Work instructions
In the passage below on the origins of development, what world population does it give for 1960?

Exercise text
* * * *

So a crude equation of development’s genesis would look something like this:

D = (Cold war + Marshall Plan + Bretton Woods + Food policies) * (post-colonial states) * 1/2 dose of altruism

And the result? Well, more people impoverished today than when this enterprise began (but 7 + billion people vs 3 billion in 1960), and wider gaps between the wealthiest nations and the poorest nations. This isn’t necessarily the fault of ‘development’, because the spread of corporate global capitalism has occurred at the same time. Nor is the latter’s spread and the former’s unfulfilled promise a coincidence. But a different way to phrase the question might be: To what extent has development served as a check on the expansion of capitalism, and to what extent it has enabled that expansion?

* * * *

Data extracts
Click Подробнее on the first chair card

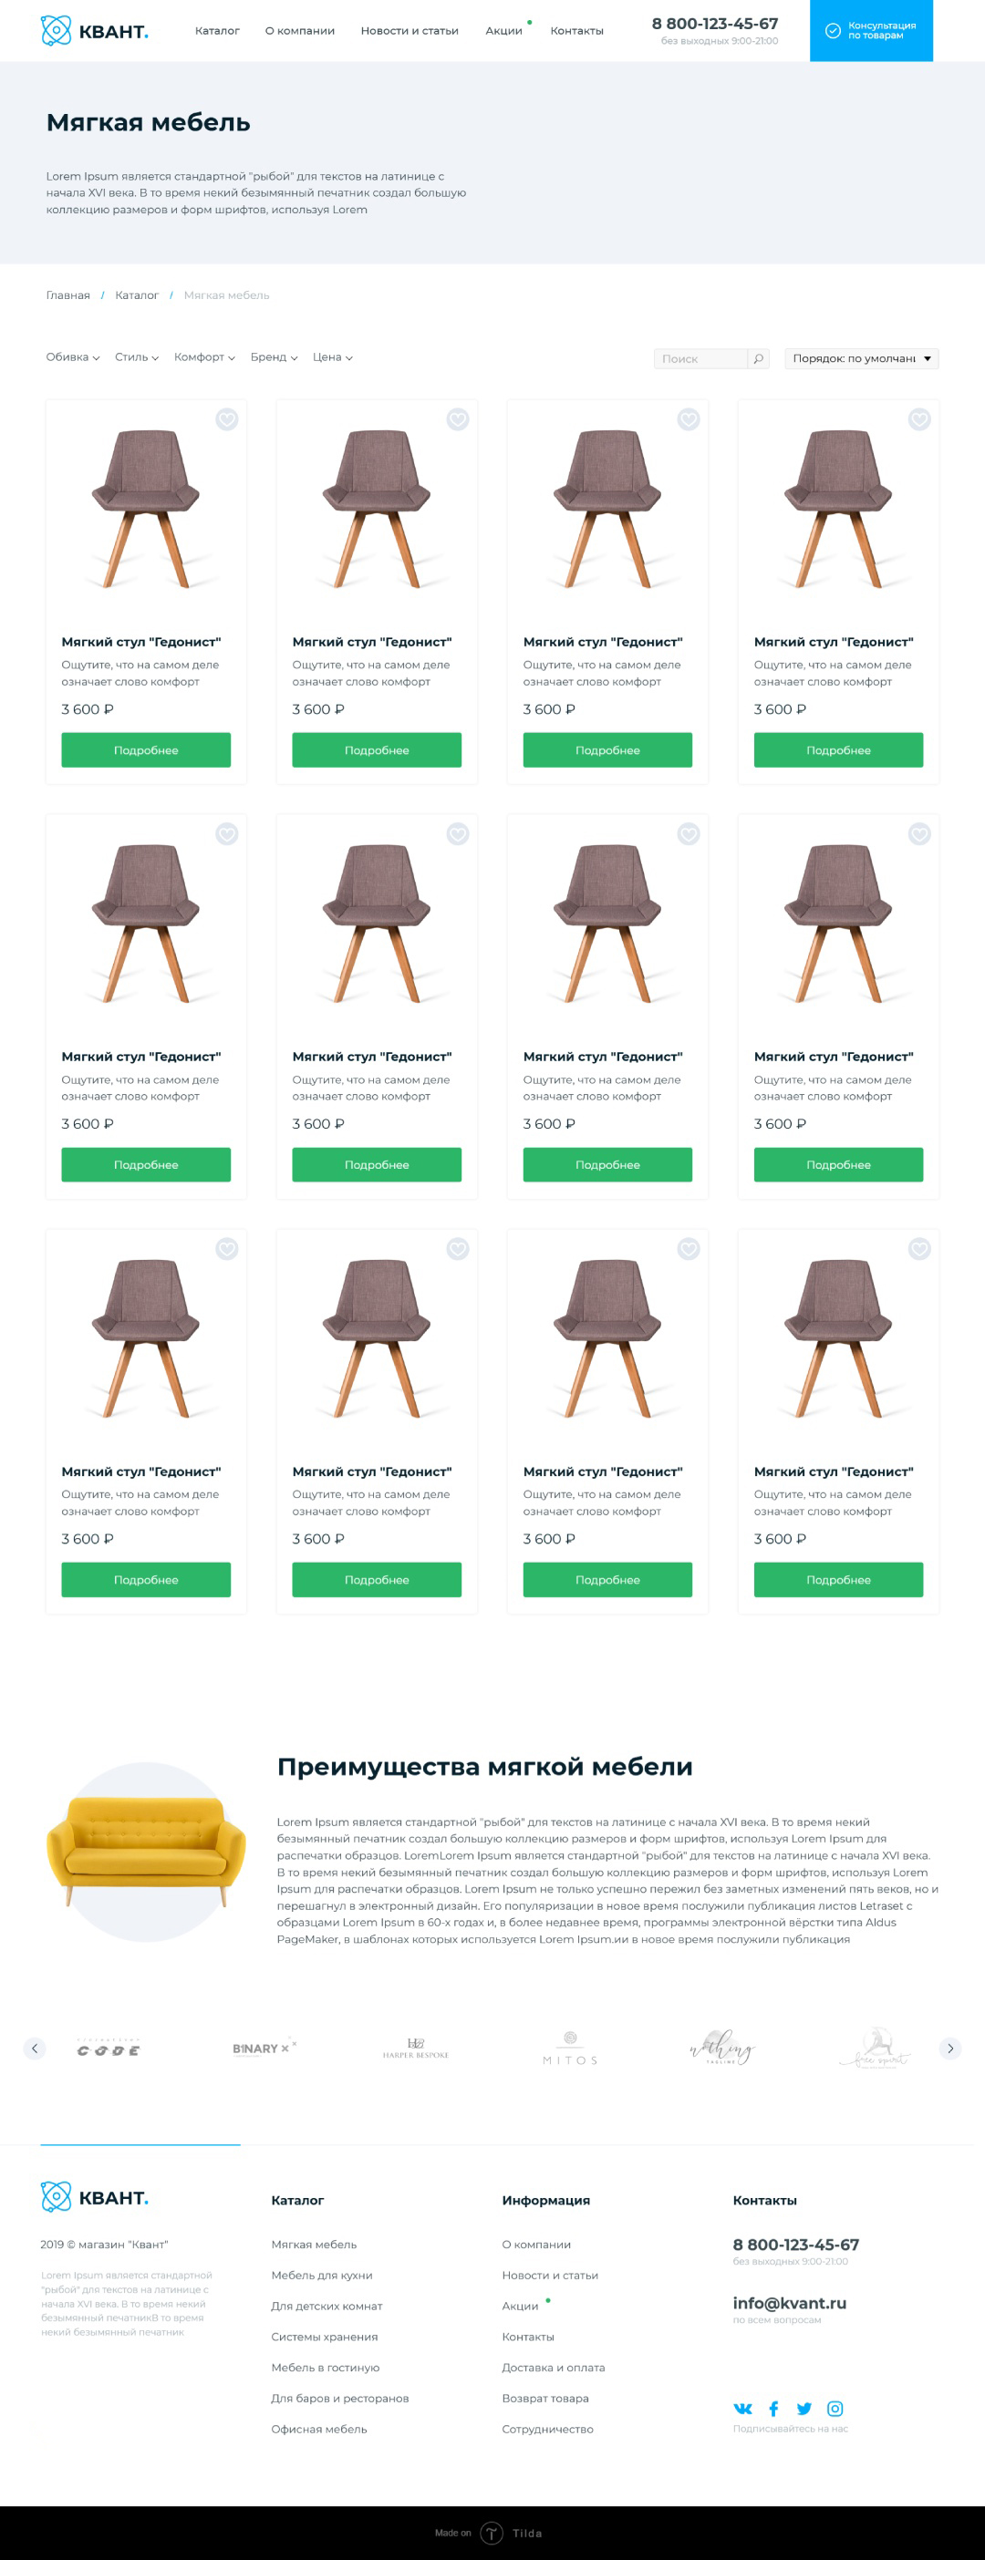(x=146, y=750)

* * * *

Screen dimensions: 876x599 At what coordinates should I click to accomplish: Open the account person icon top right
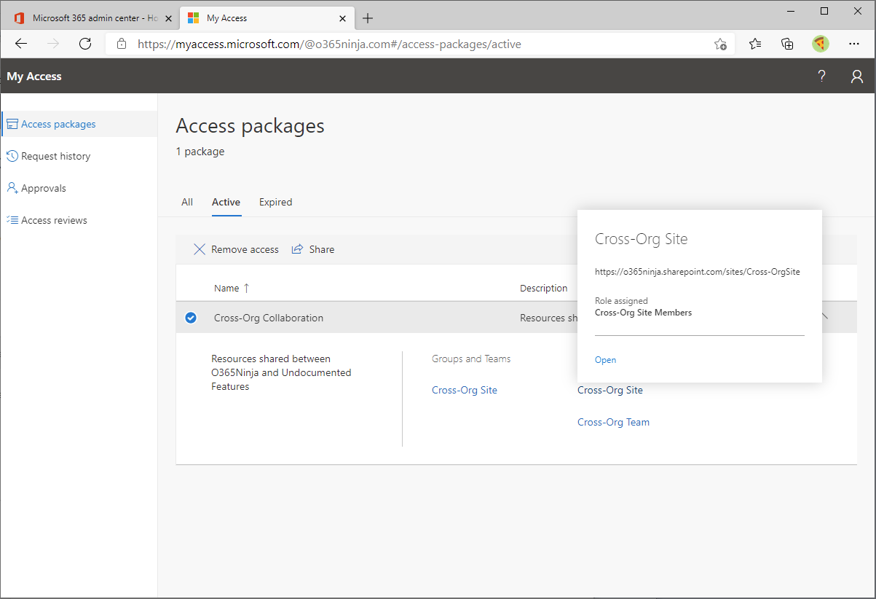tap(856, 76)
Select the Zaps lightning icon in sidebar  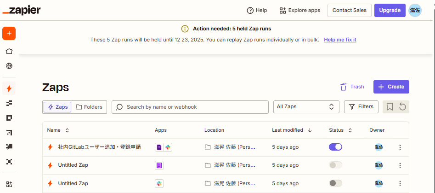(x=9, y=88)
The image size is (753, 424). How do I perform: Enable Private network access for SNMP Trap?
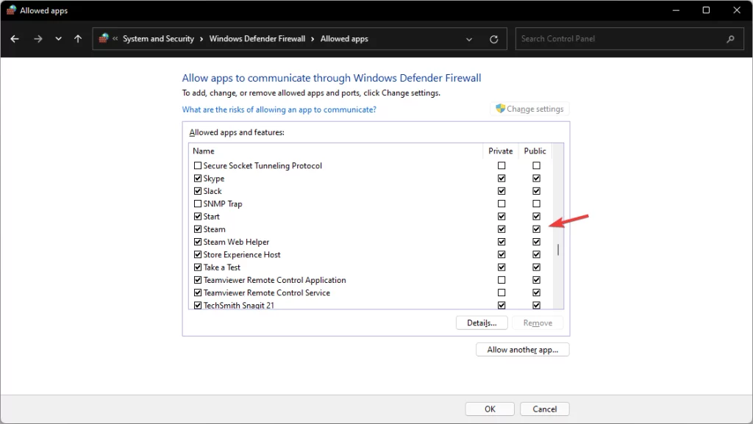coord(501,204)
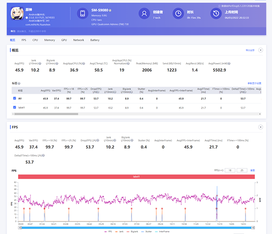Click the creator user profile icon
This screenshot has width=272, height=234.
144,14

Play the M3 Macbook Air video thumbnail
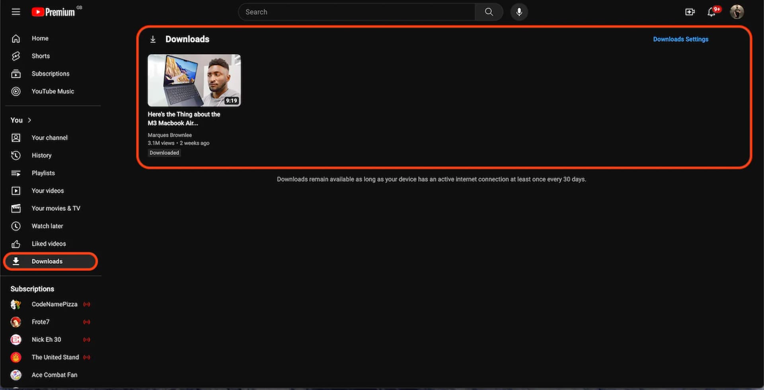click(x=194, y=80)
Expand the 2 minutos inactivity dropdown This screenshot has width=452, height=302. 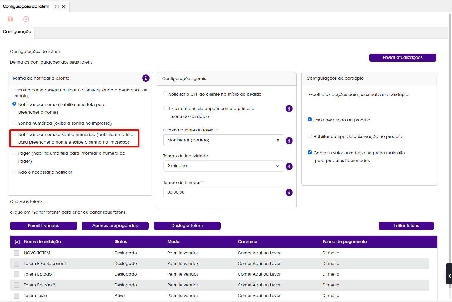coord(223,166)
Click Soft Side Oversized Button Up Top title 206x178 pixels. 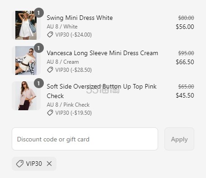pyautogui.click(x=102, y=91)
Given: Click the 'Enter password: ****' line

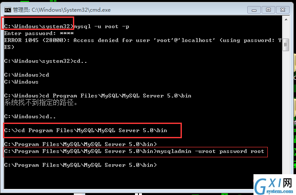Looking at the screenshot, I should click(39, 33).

* * * *

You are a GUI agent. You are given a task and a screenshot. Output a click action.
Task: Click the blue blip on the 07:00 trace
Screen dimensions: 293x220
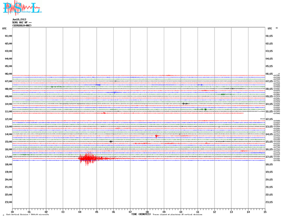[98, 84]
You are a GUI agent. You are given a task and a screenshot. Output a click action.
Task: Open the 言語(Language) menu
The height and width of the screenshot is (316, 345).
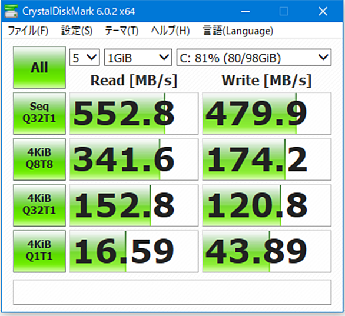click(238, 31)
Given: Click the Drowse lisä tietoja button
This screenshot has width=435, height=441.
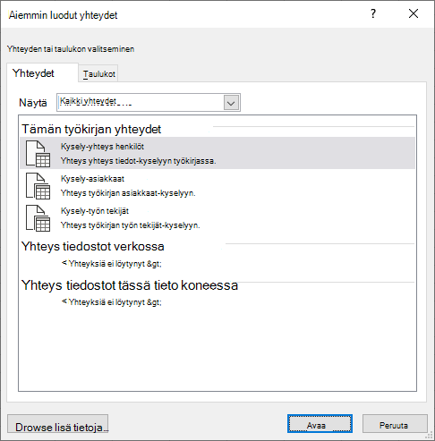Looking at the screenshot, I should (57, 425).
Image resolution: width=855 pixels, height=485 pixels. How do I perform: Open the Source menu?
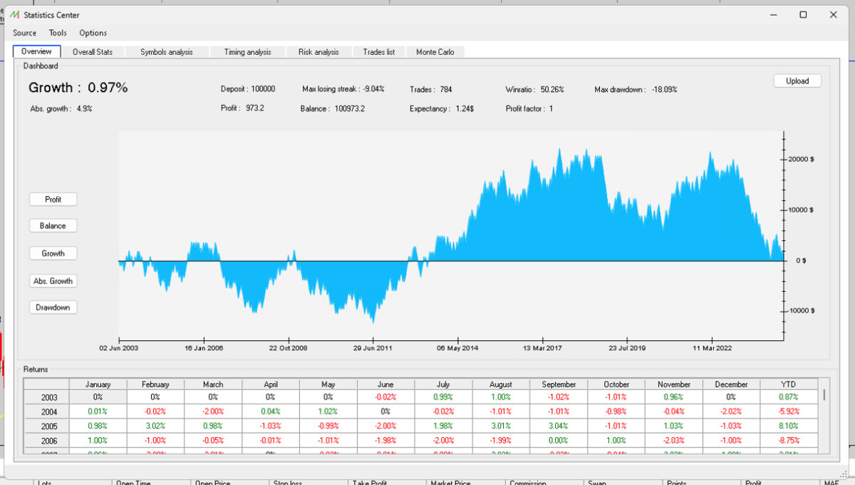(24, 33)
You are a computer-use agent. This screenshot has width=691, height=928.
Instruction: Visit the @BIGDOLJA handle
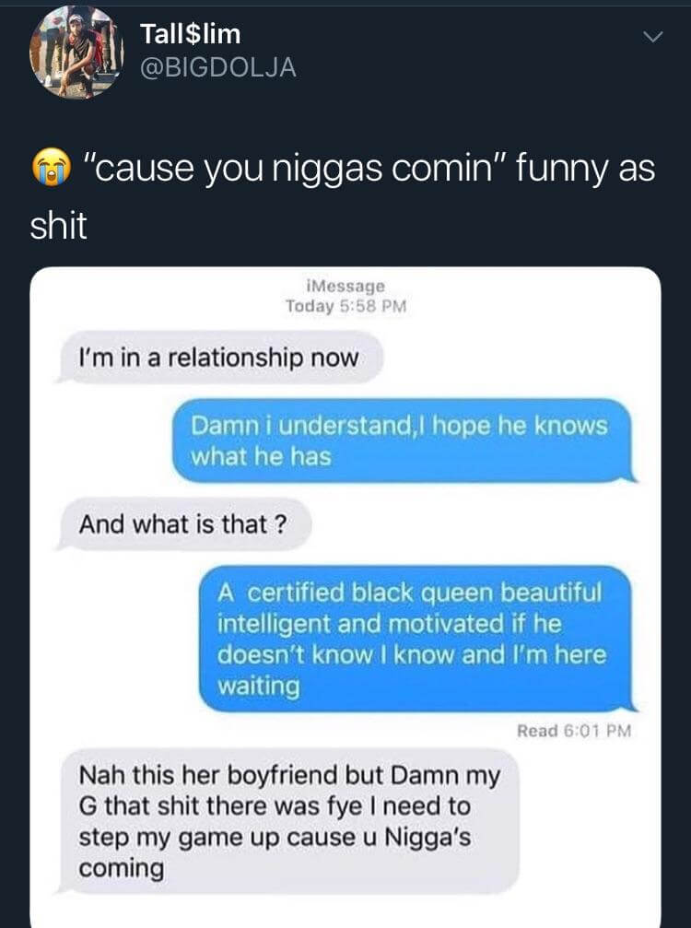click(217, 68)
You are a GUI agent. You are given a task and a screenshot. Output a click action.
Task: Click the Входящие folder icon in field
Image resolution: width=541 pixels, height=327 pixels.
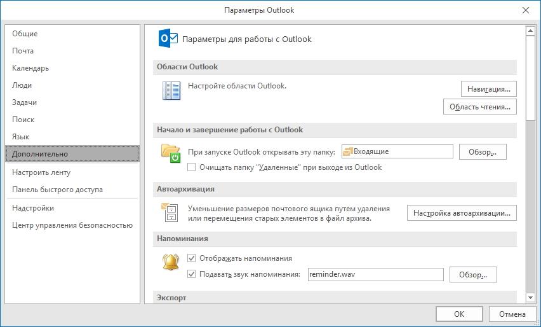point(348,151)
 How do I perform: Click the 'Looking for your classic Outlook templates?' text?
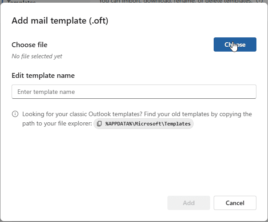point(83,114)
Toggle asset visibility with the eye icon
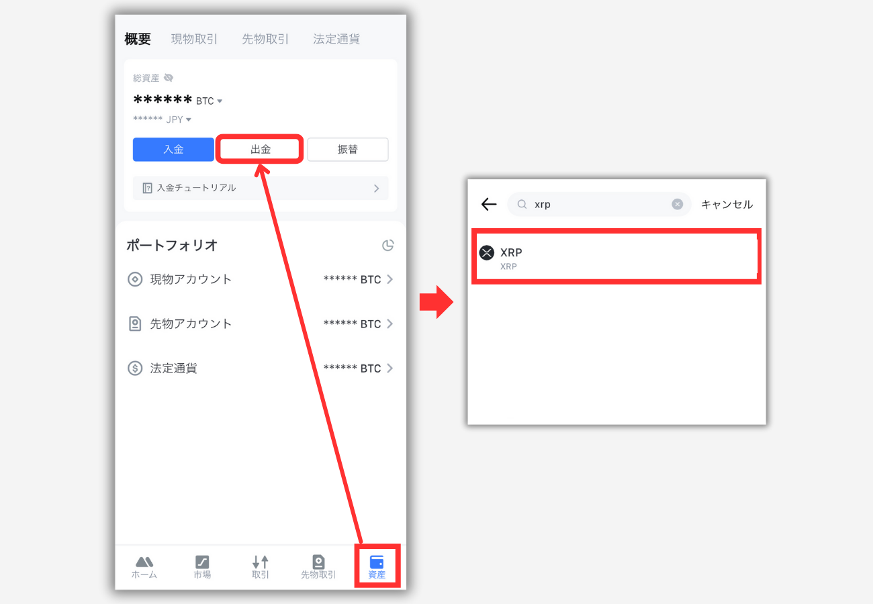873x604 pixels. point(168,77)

* * * *

Solution
3 billion